[What you should do]: Copy the following material line for line, keeping every word, number, and punctuation mark unchanged.

╭─ Exercise data

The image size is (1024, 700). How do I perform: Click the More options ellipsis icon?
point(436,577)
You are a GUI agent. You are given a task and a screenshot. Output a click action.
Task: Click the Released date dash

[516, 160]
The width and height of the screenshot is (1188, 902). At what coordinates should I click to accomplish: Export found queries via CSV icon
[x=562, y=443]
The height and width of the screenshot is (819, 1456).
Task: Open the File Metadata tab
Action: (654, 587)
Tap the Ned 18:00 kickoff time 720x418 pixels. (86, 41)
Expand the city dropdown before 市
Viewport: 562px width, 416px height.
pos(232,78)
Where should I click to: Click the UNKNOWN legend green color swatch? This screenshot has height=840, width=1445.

╰─

[Response for this exercise]:
The image size is (1024, 700). How do I perform: Click the More options ellipsis icon?
point(436,577)
You are a GUI agent. You are given a task and a screenshot. Output a click action.
Task: Click the Released date dash

[516, 160]
The width and height of the screenshot is (1188, 902). At what coordinates should I click to accomplish: Export found queries via CSV icon
[x=562, y=443]
The height and width of the screenshot is (819, 1456).
Task: Open the File Metadata tab
Action: (654, 587)
Tap the Ned 18:00 kickoff time 720x418 pixels. (86, 41)
Expand the city dropdown before 市
Viewport: 562px width, 416px height.
pos(232,78)
Where should I click to: Click the UNKNOWN legend green color swatch? This screenshot has height=840, width=1445.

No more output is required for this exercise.